There’s a moment in the film that all this comes to a head, when Therese states absolutely clearly what it has been to live in this place of unknowing. The inevitable disaster has come on them, she suspects that Carol will leave her, has retreated into her customary diffidence —

CAROL: What are you thinking? Do you know how many times a day I ask you that?
THERESE: I’m sorry. What am I thinking? I’m thinking that I’m utterly selfish and I —
CAROL: Don’t do this, you had no idea. How could you have known?
THERESE: And I should have said no to you but I never say no. And it’s selfish, because… because I just take everything, and I don’t know anything, and I don’t know what I want, and how could I when all I ever do is say yes to everything?

The thing is, I have been seeing and feeling with her and I know that this time — this time — her fears are unfounded. This is the world upsidedown, seen in a concave mirror, flipped. Therese’s saying yes to everything was never an act of selfishness but of generosity, something that cost her rather than something she benefited from since she was forfeiting control over what she did and did not want. How could I know what I want, when all I ever do is say yes to everything? This fear comes from dissociation, from long-accustomed acquiescence and never knowing her own desire. But I have been walking this with her and have seen that Carol was her exception, the moment she surfaced, found that impulsive spark want and followed it, perhaps for the first time. Arguing with Richard about going away with Carol, Therese says: I’m wide awake, I’ve never been more awake. In the hotel when they first sleep together, Carol makes the first move but Therese is not passive; Carol kisses her, and then in the breath they take together Therese says only Take me to bed. This is not an automatic, habitual assent but something authentic. This is consent. This is a felt yes.

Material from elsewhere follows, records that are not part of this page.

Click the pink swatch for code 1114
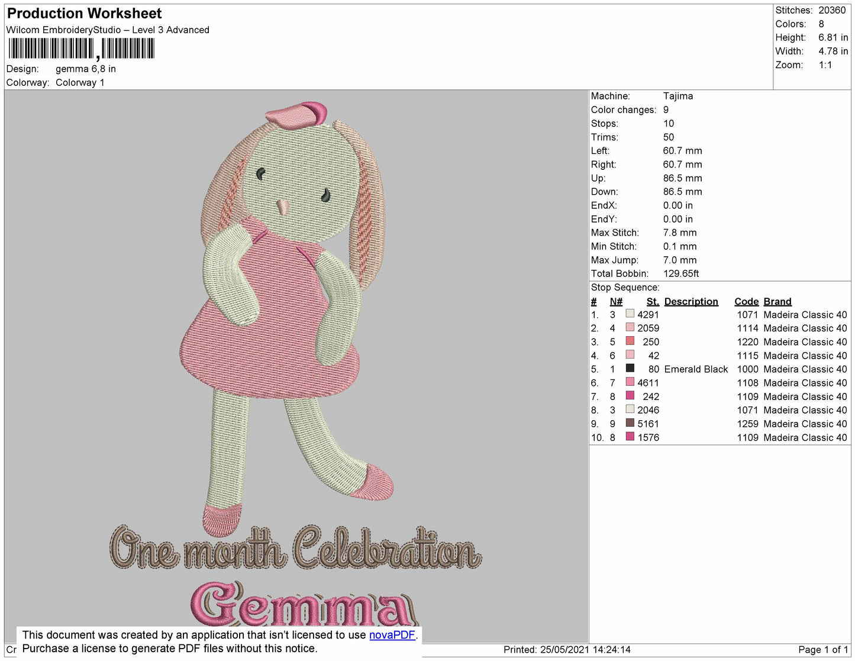The width and height of the screenshot is (855, 661). (x=630, y=327)
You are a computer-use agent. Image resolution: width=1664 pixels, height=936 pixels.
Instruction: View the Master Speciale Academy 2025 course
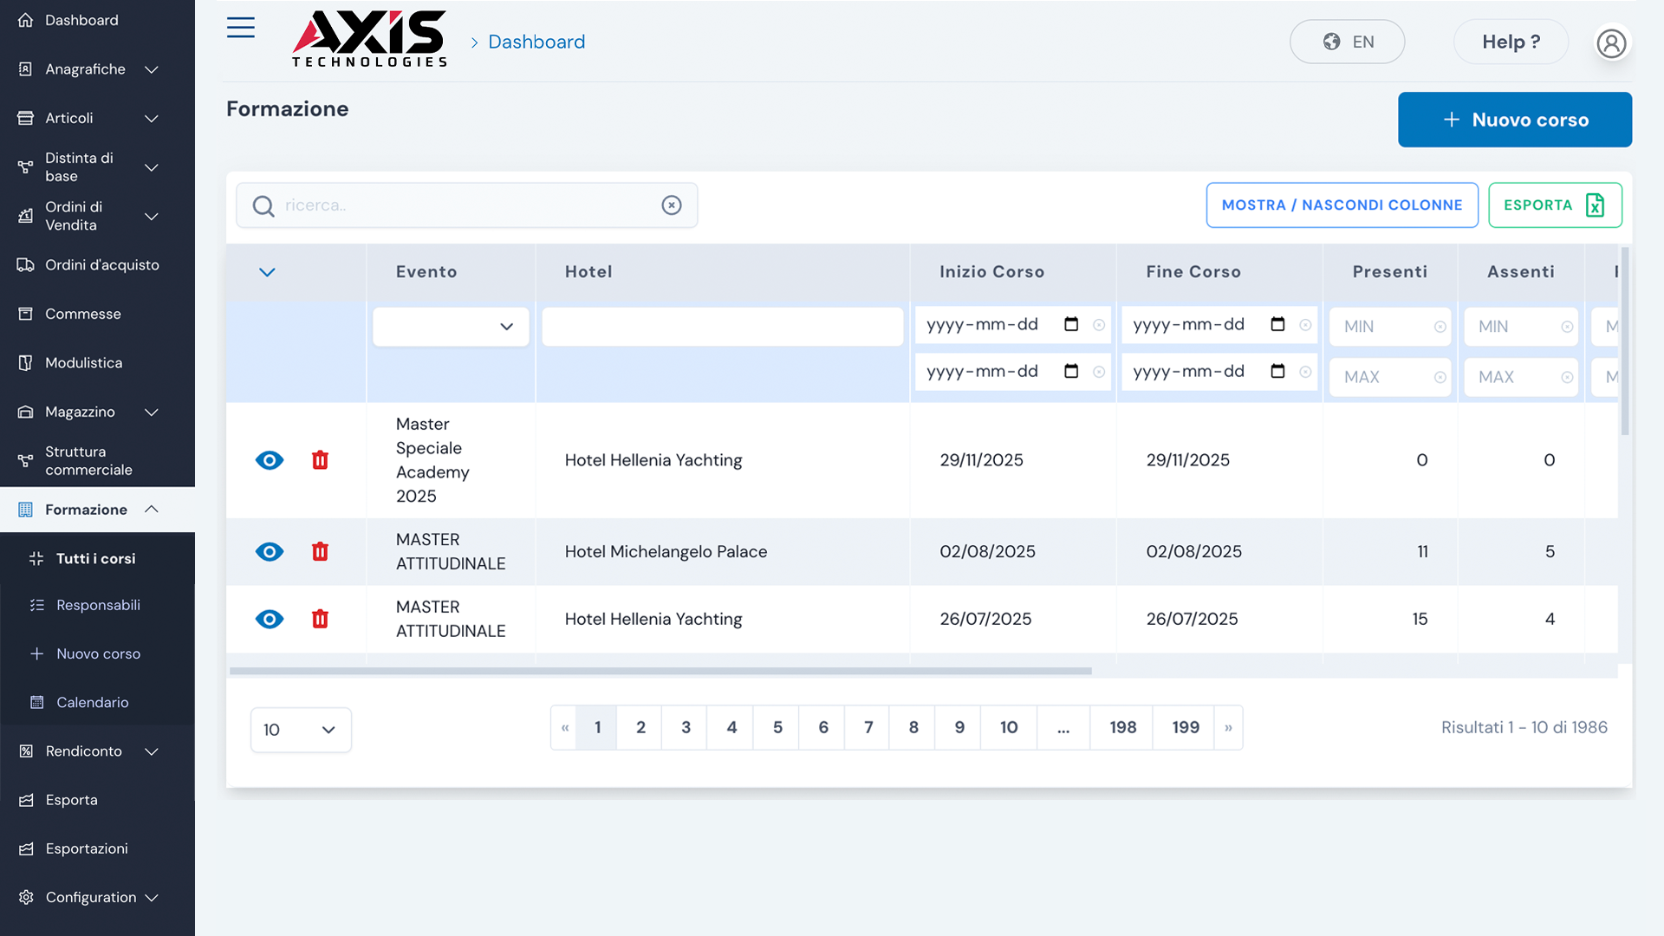tap(270, 460)
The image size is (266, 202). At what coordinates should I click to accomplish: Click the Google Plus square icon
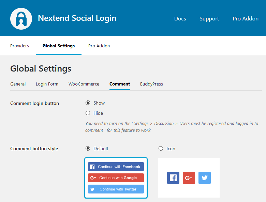pyautogui.click(x=189, y=178)
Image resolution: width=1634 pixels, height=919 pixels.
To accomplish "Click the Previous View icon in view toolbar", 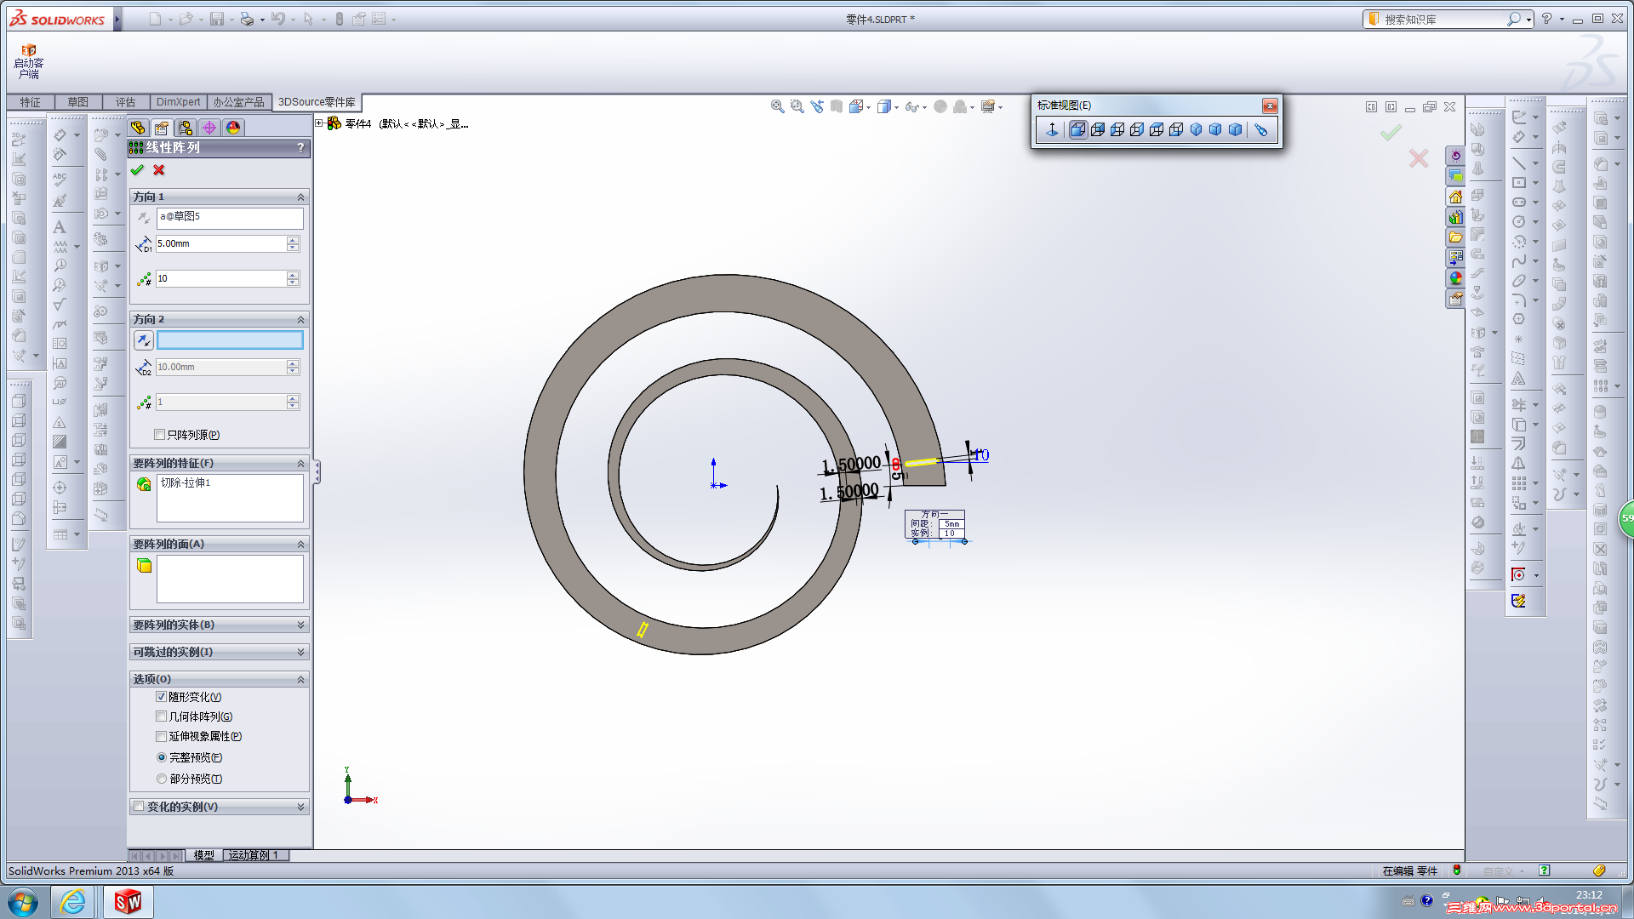I will [x=817, y=106].
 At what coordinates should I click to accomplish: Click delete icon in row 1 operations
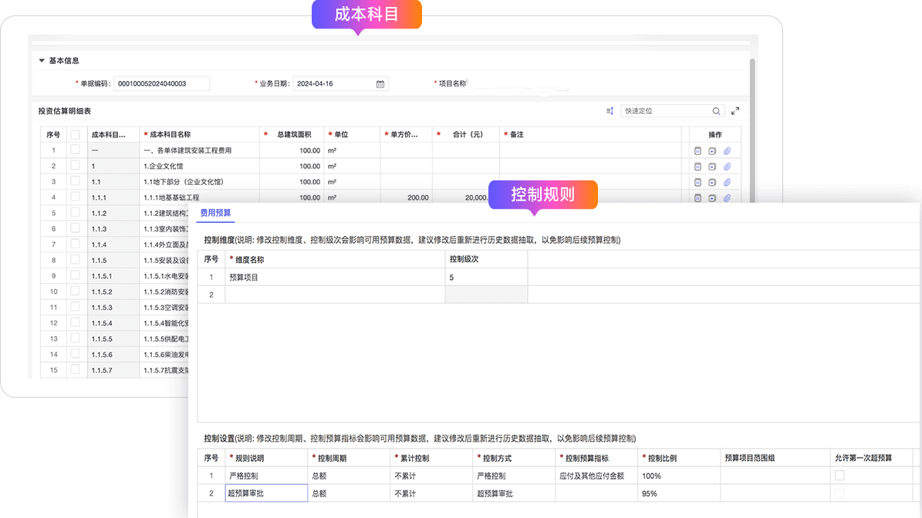[x=697, y=150]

Quiet conversations in restaurant booths, sitting well apart. The Well of Loneliness being taken out of libraries, being passed between trusted friends — but all in quiet. The painstaking search during the lesbian pulp fiction boom of the 1950s to find the rare gems really written by queer women, books willing to present queer women as sympathetic, as complex — but all in hushed and private spaces. These are the silences that The Price of Salt emerged from. On the face of it, Carol presents the exception: Carol herself living as audible a queerness as it was possible to live in that decade, declaring, in the end, What use am I to us living against my own grain? But the roots of these lives were sunk in a loam of silence, drank up water of silence, and even with everything that has changed in queer life, this is still immediately recognisable. This is the power of gaydar, the tacit solidarity of seeing, the power of trans people to find each other even before transition: expressed desire speaking to unexpressed desire. Silence speaking to silence, even through the closet door.

We all live in parallel worlds. Sitting in the scratchy cinema seat, feeling my body a mirror for Therese’s silence and desire, her desire making her body into a mirror for Carol, the silver screen mirroring me where I am and showing me where I hope to go. The seats on either side of me filled with people I trust, queer friends, each reflecting some other version of all this, seeing something different reflected back. The world as seen through a very clear glass. That Christmas that Carol was in the cinemas, me and a friend unwittingly each gave the other a copy of Highsmith’s novel. A few of us sitting around a table in the warm pub, unwrapping two identical books, more pleased than embarrassed.